Re: [PATCH v8 01/12] mm/sparsemem: Introduce struct mem_section_usage

From: Dan Williams
Date: Fri May 10 2019 - 15:40:20 EST


On Fri, May 10, 2019 at 6:30 AM <osalvador@xxxxxxx> wrote:
>
> On 2019-05-07 01:39, Dan Williams wrote:
> > Towards enabling memory hotplug to track partial population of a
> > section, introduce 'struct mem_section_usage'.
> >
> > A pointer to a 'struct mem_section_usage' instance replaces the
> > existing
> > pointer to a 'pageblock_flags' bitmap. Effectively it adds one more
> > 'unsigned long' beyond the 'pageblock_flags' (usemap) allocation to
> > house a new 'subsection_map' bitmap. The new bitmap enables the memory
> > hot{plug,remove} implementation to act on incremental sub-divisions of
> > a
> > section.
> >
> > The default SUBSECTION_SHIFT is chosen to keep the 'subsection_map' no
> > larger than a single 'unsigned long' on the major architectures.
> > Alternatively an architecture can define ARCH_SUBSECTION_SHIFT to
> > override the default PMD_SHIFT. Note that PowerPC needs to use
> > ARCH_SUBSECTION_SHIFT to workaround PMD_SHIFT being a non-constant
> > expression on PowerPC.
> >
> > The primary motivation for this functionality is to support platforms
> > that mix "System RAM" and "Persistent Memory" within a single section,
> > or multiple PMEM ranges with different mapping lifetimes within a
> > single
> > section.
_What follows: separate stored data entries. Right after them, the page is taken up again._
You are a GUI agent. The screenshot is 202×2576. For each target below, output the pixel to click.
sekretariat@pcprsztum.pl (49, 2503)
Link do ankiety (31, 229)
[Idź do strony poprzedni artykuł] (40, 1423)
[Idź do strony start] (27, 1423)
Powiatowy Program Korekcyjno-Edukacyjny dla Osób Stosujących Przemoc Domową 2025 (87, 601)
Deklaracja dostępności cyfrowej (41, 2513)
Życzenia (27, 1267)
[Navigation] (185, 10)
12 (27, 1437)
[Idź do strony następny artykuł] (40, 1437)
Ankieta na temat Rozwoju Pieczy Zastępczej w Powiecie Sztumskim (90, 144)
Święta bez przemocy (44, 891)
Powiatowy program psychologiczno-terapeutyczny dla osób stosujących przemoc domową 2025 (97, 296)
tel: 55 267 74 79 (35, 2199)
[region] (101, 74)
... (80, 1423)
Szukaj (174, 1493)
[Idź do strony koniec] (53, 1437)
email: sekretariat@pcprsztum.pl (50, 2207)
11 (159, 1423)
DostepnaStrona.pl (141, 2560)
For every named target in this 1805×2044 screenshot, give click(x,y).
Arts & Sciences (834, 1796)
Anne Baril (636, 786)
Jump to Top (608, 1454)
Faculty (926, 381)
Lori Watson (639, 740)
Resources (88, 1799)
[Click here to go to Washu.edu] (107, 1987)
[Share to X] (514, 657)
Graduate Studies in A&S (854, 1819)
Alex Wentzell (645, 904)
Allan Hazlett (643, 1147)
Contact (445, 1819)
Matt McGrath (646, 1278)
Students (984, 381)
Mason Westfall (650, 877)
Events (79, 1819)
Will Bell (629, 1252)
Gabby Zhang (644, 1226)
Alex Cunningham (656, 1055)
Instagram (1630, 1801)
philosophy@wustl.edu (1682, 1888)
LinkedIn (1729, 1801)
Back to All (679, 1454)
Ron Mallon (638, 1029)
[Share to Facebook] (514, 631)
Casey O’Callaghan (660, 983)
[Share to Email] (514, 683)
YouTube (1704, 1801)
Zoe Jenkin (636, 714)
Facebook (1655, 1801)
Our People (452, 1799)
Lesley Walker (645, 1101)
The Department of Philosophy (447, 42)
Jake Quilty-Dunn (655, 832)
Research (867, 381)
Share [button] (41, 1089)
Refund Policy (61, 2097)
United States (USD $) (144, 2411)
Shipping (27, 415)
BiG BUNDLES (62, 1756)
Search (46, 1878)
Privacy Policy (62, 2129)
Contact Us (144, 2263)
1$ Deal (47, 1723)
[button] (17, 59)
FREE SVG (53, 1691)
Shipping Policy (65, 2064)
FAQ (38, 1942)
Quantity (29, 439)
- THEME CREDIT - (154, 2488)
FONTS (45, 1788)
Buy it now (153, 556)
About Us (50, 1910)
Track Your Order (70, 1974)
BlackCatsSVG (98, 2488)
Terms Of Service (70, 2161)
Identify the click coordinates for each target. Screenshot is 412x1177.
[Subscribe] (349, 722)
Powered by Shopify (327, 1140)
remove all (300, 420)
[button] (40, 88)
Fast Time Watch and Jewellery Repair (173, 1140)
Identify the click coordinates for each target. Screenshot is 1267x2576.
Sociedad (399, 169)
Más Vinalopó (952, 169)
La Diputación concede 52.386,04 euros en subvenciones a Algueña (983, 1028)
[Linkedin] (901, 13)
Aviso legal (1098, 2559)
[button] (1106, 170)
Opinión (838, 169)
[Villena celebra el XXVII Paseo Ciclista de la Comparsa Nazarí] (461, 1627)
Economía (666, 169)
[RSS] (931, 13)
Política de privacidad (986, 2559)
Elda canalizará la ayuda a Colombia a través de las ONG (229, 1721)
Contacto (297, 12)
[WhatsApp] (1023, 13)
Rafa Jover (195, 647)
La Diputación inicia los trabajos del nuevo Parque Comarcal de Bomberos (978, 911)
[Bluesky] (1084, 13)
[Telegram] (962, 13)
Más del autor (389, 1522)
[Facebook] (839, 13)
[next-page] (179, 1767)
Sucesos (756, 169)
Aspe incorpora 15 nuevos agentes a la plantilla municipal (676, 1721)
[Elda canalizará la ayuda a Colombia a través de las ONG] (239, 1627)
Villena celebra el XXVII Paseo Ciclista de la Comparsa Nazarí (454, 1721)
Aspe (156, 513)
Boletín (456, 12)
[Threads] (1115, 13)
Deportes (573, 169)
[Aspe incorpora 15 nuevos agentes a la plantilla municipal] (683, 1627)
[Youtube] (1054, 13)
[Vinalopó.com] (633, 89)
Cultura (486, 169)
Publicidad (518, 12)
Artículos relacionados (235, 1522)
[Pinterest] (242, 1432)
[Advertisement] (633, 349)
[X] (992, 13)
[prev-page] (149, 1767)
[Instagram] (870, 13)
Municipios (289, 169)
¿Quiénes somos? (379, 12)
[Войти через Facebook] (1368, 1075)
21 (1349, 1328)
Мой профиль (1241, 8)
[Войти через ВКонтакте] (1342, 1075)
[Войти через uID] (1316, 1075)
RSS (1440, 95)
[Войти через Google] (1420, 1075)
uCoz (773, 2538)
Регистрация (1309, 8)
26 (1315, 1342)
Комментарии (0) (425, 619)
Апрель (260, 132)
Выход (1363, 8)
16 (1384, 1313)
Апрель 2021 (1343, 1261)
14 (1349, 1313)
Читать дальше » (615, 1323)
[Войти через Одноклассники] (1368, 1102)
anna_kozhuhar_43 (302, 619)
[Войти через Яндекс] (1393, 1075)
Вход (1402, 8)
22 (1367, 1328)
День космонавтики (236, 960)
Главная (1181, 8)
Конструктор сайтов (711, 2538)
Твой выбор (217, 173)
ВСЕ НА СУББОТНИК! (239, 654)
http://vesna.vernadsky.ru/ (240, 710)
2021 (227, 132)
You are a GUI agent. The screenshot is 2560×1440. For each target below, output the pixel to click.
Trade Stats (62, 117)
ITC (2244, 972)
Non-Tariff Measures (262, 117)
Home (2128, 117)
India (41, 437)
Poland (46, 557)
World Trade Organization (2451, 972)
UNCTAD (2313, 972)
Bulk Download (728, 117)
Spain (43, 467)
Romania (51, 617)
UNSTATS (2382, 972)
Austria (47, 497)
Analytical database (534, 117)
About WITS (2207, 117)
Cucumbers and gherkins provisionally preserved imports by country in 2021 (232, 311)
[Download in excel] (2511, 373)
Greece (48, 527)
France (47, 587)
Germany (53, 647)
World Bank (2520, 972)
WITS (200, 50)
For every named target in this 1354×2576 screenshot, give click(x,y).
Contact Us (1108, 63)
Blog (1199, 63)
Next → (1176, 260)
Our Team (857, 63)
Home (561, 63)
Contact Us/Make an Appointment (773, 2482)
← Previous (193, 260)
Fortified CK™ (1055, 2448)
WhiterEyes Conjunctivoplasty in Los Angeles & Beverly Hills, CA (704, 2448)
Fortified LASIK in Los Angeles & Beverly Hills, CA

The section restriction for hotplug has caused an ongoing saga
> > of hacks and bugs for devm_memremap_pages() users.
> >
> > Beyond the fixups to teach existing paths how to retrieve the 'usemap'
> > from a section, and updates to usemap allocation path, there are no
> > expected behavior changes.
> >
> > Cc: Michal Hocko <mhocko@xxxxxxxx>
> > Cc: Vlastimil Babka <vbabka@xxxxxxx>
> > Cc: Logan Gunthorpe <logang@xxxxxxxxxxxx>
> > Cc: Oscar Salvador <osalvador@xxxxxxx>
> > Cc: Pavel Tatashin <pasha.tatashin@xxxxxxxxxx>
> > Cc: Benjamin Herrenschmidt <benh@xxxxxxxxxxxxxxxxxxx>
> > Cc: Paul Mackerras <paulus@xxxxxxxxx>
> > Cc: Michael Ellerman <mpe@xxxxxxxxxxxxxx>
> > Signed-off-by: Dan Williams <dan.j.williams@xxxxxxxxx>
> > ---
> > arch/powerpc/include/asm/sparsemem.h | 3 +
> > include/linux/mmzone.h | 48 +++++++++++++++++++-
> > mm/memory_hotplug.c | 18 ++++----
> > mm/page_alloc.c | 2 -
> > mm/sparse.c | 81
> > +++++++++++++++++-----------------
> > 5 files changed, 99 insertions(+), 53 deletions(-)
> >
> > diff --git a/arch/powerpc/include/asm/sparsemem.h
> > b/arch/powerpc/include/asm/sparsemem.h
> > index 3192d454a733..1aa3c9303bf8 100644
> > --- a/arch/powerpc/include/asm/sparsemem.h
> > +++ b/arch/powerpc/include/asm/sparsemem.h
> > @@ -10,6 +10,9 @@
> > */
> > #define SECTION_SIZE_BITS 24
> >
> > +/* Reflect the largest possible PMD-size as the subsection-size
> > constant */
> > +#define ARCH_SUBSECTION_SHIFT 24
> > +
>
> I guess this is done because PMD_SHIFT is defined at runtime rather at
> compile time,
> right?

Correct, PowerPC has:

#define PMD_SHIFT (PAGE_SHIFT + PTE_INDEX_SIZE)
#define PTE_INDEX_SIZE __pte_index_size

...where __pte_index_size is variable established at kernel init time.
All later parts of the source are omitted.